** start Document passage **

I thought about the charities I could benefit and it didn't take long to decide to back Oxfam. After all they started locally in Oxford, which isn't far from West Berks. Their mission is simple:
  • Saving lives by responding swiftly to provide aid, support and protection during emergencies
  • Developing programmes and solutions that empower people to work their way out of poverty
  • Campaigning to achieve lasting change
They actively campaign to produce a fairer, more just world, where people can reach their potential on their own rather than exist on handouts. So, go on, please help by donating where you see the Justgiving logo, or follow the links in this post.

Friday, November 10, 2006

What's in the box?

In our quest to find the best organic food box scheme, we are now on our third, count 'em, supplier. Long gone are the days when you could simply head to your nearest supermarket and buy all of the produce you needed for the week. I mean there are so many rules to be adhered to these days.

** end Document passage **

→ Required task 1
Using the blog passage above, answer each question briefly:
(a) Which charity did the writer decide to back?
(b) In which city did that charity start?
(c) Which supplier is the writer now on in the search for an organic food box scheme?

** start Dataset **

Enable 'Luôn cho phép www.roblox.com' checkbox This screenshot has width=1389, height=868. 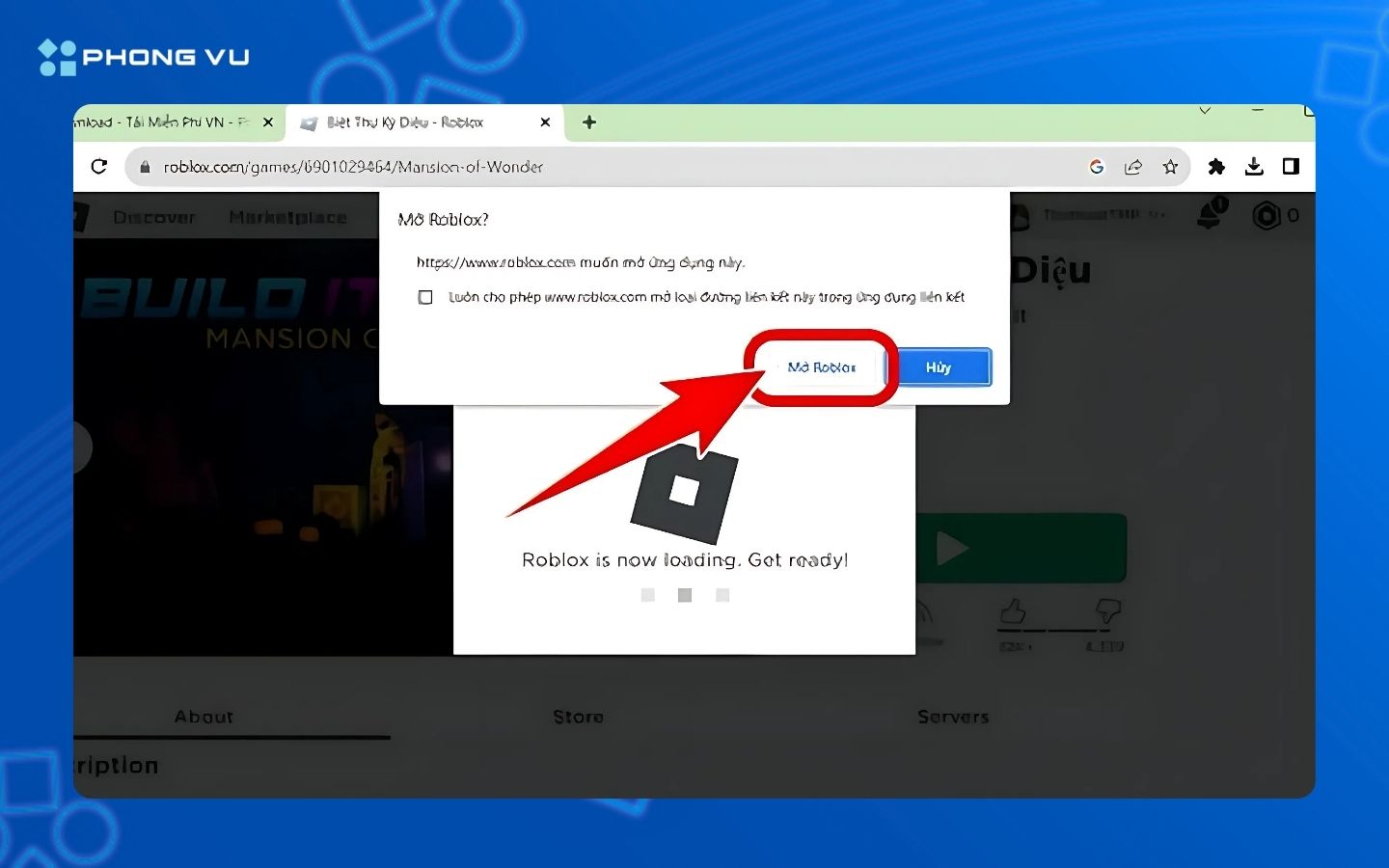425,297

** end Dataset **
** start Dataset **

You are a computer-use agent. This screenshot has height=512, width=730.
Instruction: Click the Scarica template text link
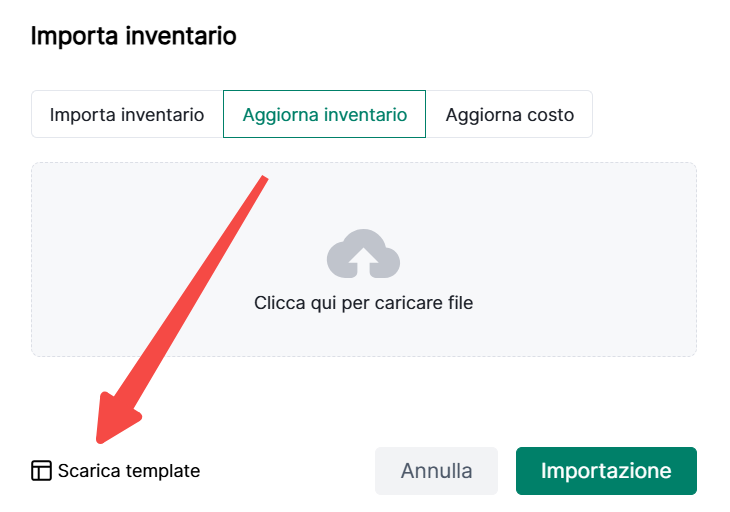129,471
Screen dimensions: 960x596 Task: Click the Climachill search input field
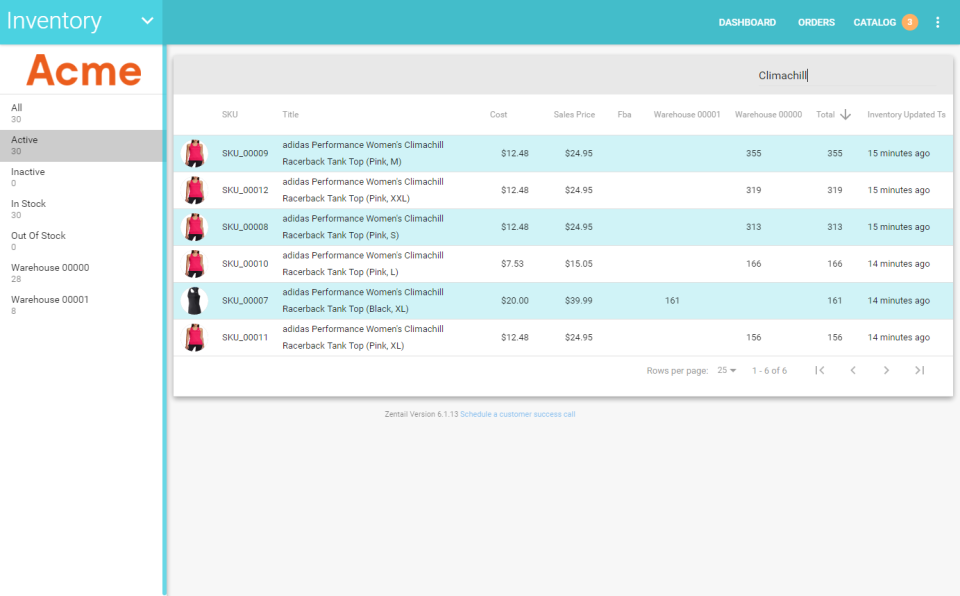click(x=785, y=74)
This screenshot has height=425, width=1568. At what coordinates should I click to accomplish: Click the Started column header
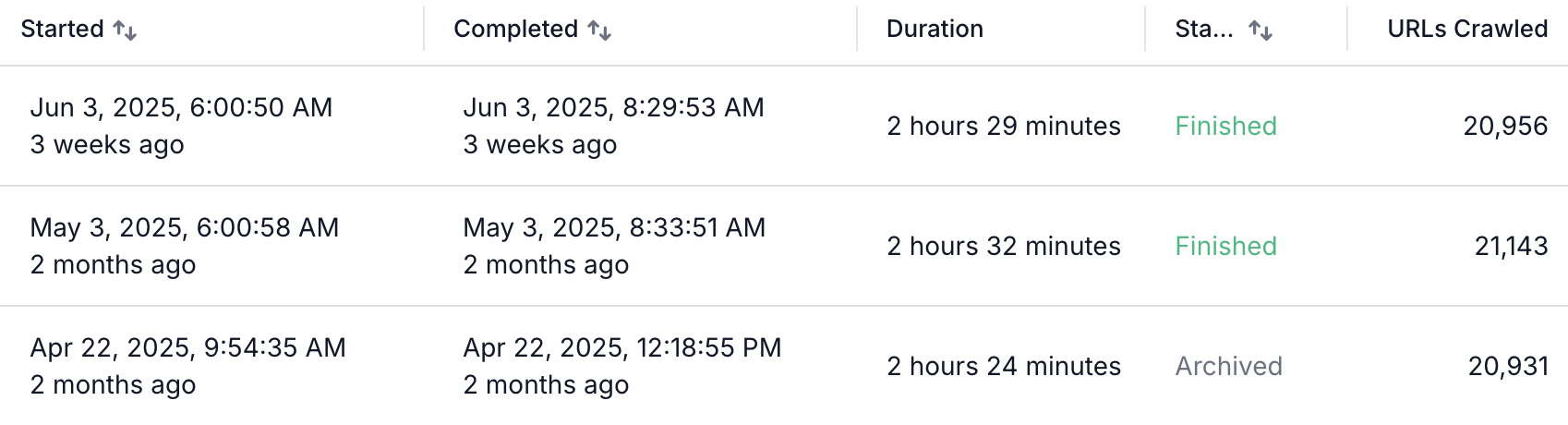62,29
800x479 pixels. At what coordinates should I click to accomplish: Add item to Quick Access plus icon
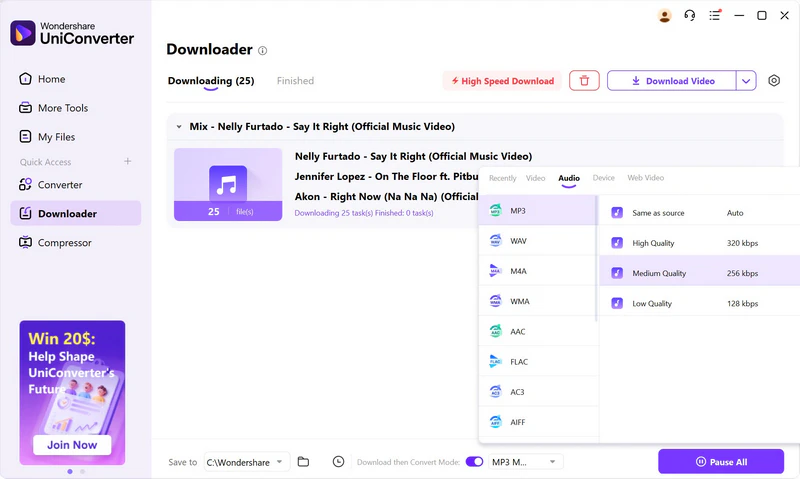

** end Dataset **
** start Dataset **

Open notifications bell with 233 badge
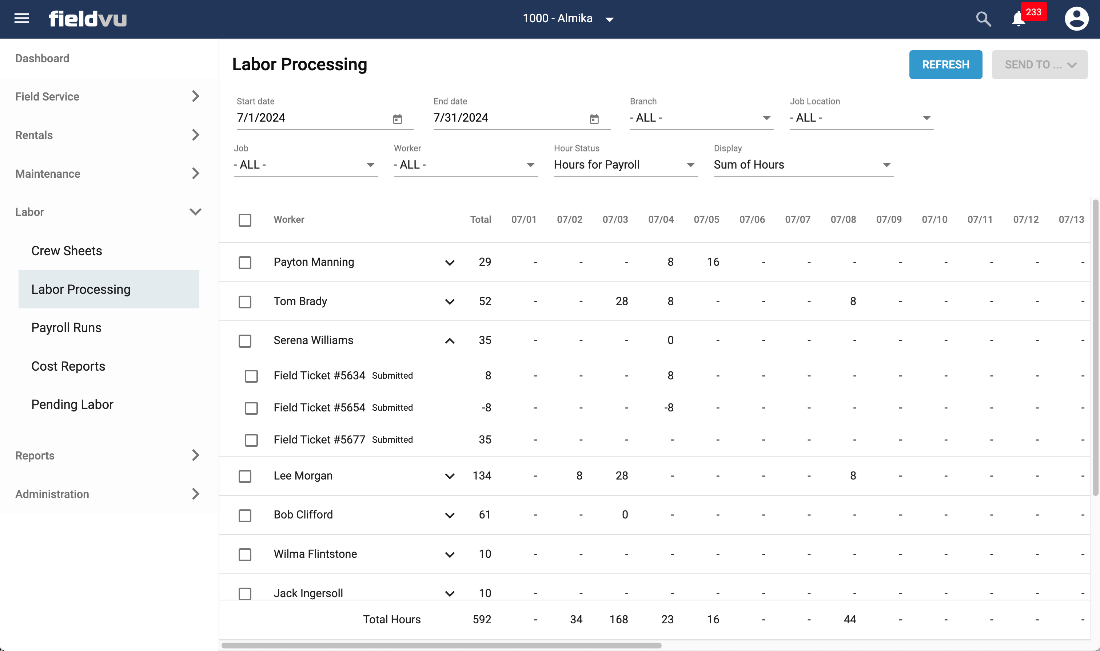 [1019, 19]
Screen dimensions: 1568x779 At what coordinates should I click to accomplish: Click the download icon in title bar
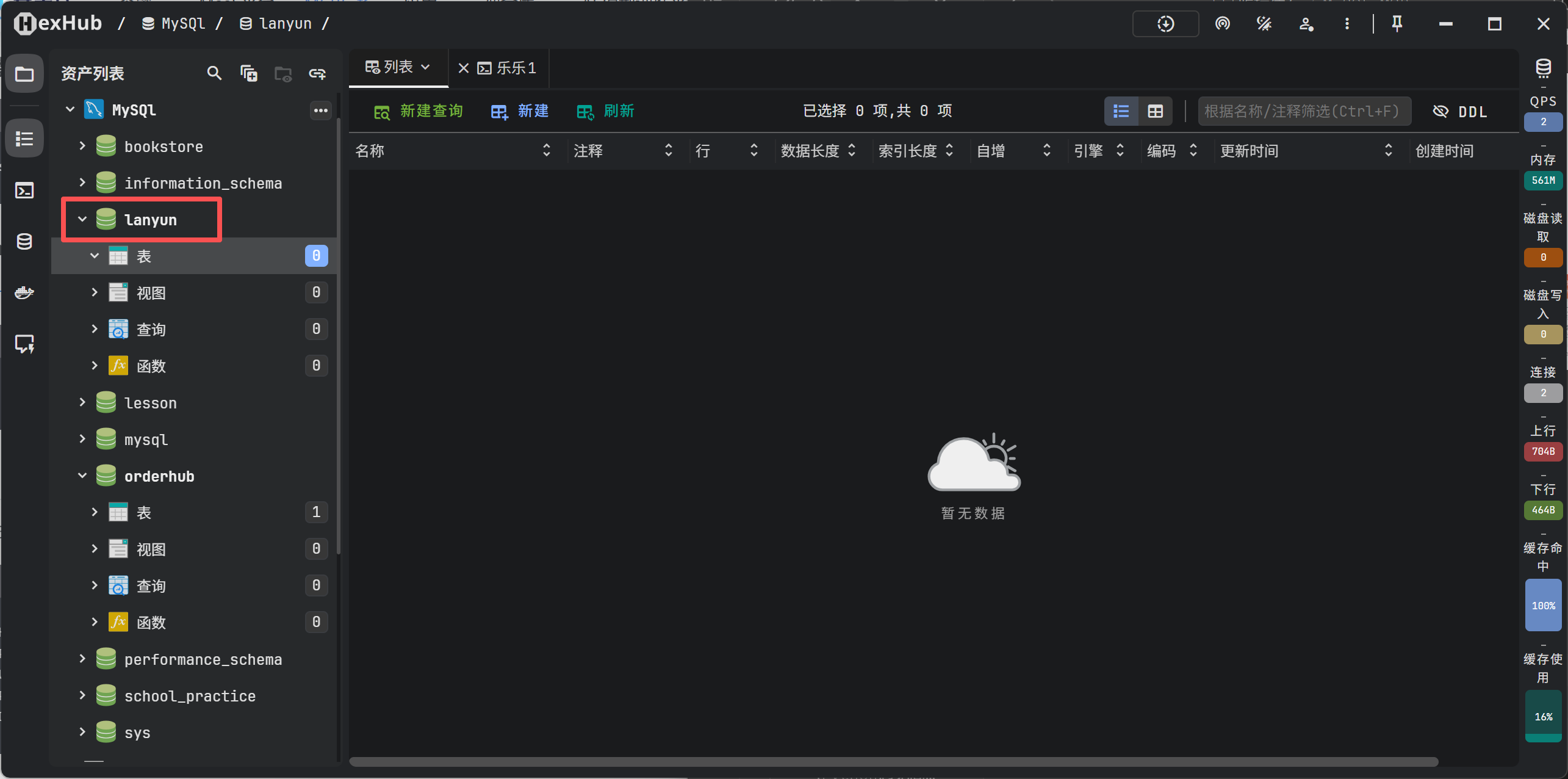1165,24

** end Dataset **

→ Required task 2
From the rows above, pull out every line that contains the word "icon".

→ Final answer 1
(a) Oxfam
(b) Oxford
(c) The third

→ Final answer 2
800x479 pixels. At what coordinates should I click to accomplish: Add item to Quick Access plus icon
Screen dimensions: 1568x779 At what coordinates should I click to accomplish: Click the download icon in title bar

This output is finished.